Por primera vez, Claudia, al coger el cuello de Juan para el inicio de los ejercicios sintió algo que nunca había sentido, se puso nerviosa y no supo reaccionar. Algo parecido le había ocurrido a Juan al sentir las manos de Claudia sobre su cuello. La brusquedad, la antipatía de Juan se encontró con la frialdad, la distancia de Claudia y, en lugar de chocar bruscamente y romperse en mil pedazos, se ensamblaron como un perfecto puzzle. Ese día no mediaron palabra; únicamente sintieron sus cuerpos…ninguno de los dos comprendía nada de lo que estaba sucediendo.

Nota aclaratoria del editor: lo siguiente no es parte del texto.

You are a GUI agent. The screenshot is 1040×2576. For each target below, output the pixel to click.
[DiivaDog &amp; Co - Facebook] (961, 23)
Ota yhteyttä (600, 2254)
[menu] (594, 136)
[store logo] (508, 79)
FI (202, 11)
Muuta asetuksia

Las sesiones de fisioterapia se convirtieron en una nueva forma de amor.




Al principio, entre ejercicio y ejercicio, sonreían, se acariciaban, olían sus cuerpos. Cuanto más avanzaban en el tiempo, más sutiles se hicieron sus caricias, usando sus labios, sus lenguas, sus dientes; jamás Juan habló de su paraplejia, no fue necesario. Un día de abril, sin mediar palabra ninguno de los dos, comenzaron a acariciarse suavemente, a rozarse, a besarse pero, sin saberlo, ambos necesitaban más, ambos querían más.

Claudia se dispuso sobre el cuerpo de Juan, inerte de cintura para abajo, pero sumamente sensible en el resto de la superficie de su piel. Claudia se despojó de su bata, tomó una mano de Juan y la dispuso sobre uno de sus pechos; tomó la otra y la dispuso a la entrada de su vagina. Como si de una danza se tratase, comenzó a moverse deslizando la mano hacía su interior, primero suavemente y luego con fuerza hasta que ella alcanzó un orgasmo…ambos se miraron y no supieron que decirse. Claudia se puso la bata y se despidió de él hasta el día siguiente.

Juan, por primera vez, esperaba impacientemente la llegada de Claudia quien, al entrar en la sala, cerró tras de sí la puerta con llave; deseaba que él también pudiese alcanzar el máximo placer a pesar de sus graves lesiones. Juan le replicó que aquello iba a ser imposible, pues su pene no era más que un “colgajo” inservible, inútil, que ni siquiera le permitía controlar sus esfínteres. Claudia le pidió silencio y que cerrase los ojos; a través de pequeños mordiscos en el cuello, dejando caer su cuerpo desnudo sobre el desnudo cuerpo de Juan, quien por primera vez sintió placer a través de los pezones de su pecho, a través de los lóbulos de sus orejas, a través de su pelo…hasta llegar a sentir lo más parecido a un orgasmo que había sentido en mucho tiempo.

Juan y Claudia eran dos seres con dos pasados difíciles que se habían encontrado en el momento justo de sus vidas.

Dos años después, tras contraer matrimonio, vivían en una casa baja, cercana al Hospital donde trabajaba Claudia y con el paso del tiempo consiguieron formar una familia con la adopción de dos niños afganos, huérfanos, que habían llegado a España para ser curados de sus heridas.


Juan y Claudia consiguieron, a su manera, la plenitud del amor.